[Stored records]
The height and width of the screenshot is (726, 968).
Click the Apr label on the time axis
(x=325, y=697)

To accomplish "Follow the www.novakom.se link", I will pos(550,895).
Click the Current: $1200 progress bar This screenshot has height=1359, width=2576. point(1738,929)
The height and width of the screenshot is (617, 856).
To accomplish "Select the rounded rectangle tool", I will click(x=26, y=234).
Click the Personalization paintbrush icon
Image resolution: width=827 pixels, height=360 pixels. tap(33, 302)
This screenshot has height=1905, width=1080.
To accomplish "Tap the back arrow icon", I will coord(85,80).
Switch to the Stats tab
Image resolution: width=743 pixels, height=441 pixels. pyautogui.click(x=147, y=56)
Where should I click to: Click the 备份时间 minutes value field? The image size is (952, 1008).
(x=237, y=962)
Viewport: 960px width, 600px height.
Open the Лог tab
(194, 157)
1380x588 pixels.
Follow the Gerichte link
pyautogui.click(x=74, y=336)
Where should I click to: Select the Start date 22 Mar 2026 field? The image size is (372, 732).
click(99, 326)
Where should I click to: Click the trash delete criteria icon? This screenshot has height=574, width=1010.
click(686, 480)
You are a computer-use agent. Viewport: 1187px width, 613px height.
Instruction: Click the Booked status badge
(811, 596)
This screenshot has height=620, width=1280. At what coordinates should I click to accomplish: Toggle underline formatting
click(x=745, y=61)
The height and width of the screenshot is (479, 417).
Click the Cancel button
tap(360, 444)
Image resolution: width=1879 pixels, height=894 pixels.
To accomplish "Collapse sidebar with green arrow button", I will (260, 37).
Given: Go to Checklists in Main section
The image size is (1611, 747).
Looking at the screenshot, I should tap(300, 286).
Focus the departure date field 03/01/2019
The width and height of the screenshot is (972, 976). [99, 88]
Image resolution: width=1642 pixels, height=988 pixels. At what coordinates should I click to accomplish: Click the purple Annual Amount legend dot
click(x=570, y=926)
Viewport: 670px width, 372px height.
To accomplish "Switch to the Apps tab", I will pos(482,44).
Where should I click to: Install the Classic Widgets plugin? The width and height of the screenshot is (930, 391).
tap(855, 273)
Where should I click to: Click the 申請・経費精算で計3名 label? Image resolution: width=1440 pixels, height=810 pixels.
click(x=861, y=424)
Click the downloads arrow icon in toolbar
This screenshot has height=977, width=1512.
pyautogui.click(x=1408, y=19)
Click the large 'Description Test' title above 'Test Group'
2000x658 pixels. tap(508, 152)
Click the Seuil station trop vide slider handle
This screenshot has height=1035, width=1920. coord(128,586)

> [ACTIVITY]
The entries listed above are to be output exactly. Leave none out.

> [SOLVED EXERCISE]
The height and width of the screenshot is (726, 968).
Click the Apr label on the time axis
(x=325, y=697)

To accomplish "Follow the www.novakom.se link", I will pos(550,895).
Click the Current: $1200 progress bar This screenshot has height=1359, width=2576. point(1738,929)
The height and width of the screenshot is (617, 856).
To accomplish "Select the rounded rectangle tool", I will click(x=26, y=234).
Click the Personalization paintbrush icon
Image resolution: width=827 pixels, height=360 pixels. tap(33, 302)
This screenshot has height=1905, width=1080.
To accomplish "Tap the back arrow icon", I will coord(85,80).
Switch to the Stats tab
Image resolution: width=743 pixels, height=441 pixels. pyautogui.click(x=147, y=56)
Where should I click to: Click the 备份时间 minutes value field? The image size is (952, 1008).
(x=237, y=962)
Viewport: 960px width, 600px height.
Open the Лог tab
(194, 157)
1380x588 pixels.
Follow the Gerichte link
pyautogui.click(x=74, y=336)
Where should I click to: Select the Start date 22 Mar 2026 field? The image size is (372, 732).
click(99, 326)
Where should I click to: Click the trash delete criteria icon? This screenshot has height=574, width=1010.
click(686, 480)
You are a computer-use agent. Viewport: 1187px width, 613px height.
Instruction: Click the Booked status badge
(811, 596)
This screenshot has height=620, width=1280. At what coordinates should I click to accomplish: Toggle underline formatting
click(x=745, y=61)
The height and width of the screenshot is (479, 417).
Click the Cancel button
tap(360, 444)
Image resolution: width=1879 pixels, height=894 pixels.
To accomplish "Collapse sidebar with green arrow button", I will (260, 37).
Given: Go to Checklists in Main section
The image size is (1611, 747).
Looking at the screenshot, I should tap(300, 286).
Focus the departure date field 03/01/2019
The width and height of the screenshot is (972, 976). [99, 88]
Image resolution: width=1642 pixels, height=988 pixels. At what coordinates should I click to accomplish: Click the purple Annual Amount legend dot
click(x=570, y=926)
Viewport: 670px width, 372px height.
To accomplish "Switch to the Apps tab", I will pos(482,44).
Where should I click to: Install the Classic Widgets plugin? The width and height of the screenshot is (930, 391).
tap(855, 273)
Where should I click to: Click the 申請・経費精算で計3名 label? Image resolution: width=1440 pixels, height=810 pixels.
click(x=861, y=424)
Click the downloads arrow icon in toolbar
This screenshot has height=977, width=1512.
pyautogui.click(x=1408, y=19)
Click the large 'Description Test' title above 'Test Group'
2000x658 pixels. tap(508, 152)
Click the Seuil station trop vide slider handle
This screenshot has height=1035, width=1920. coord(128,586)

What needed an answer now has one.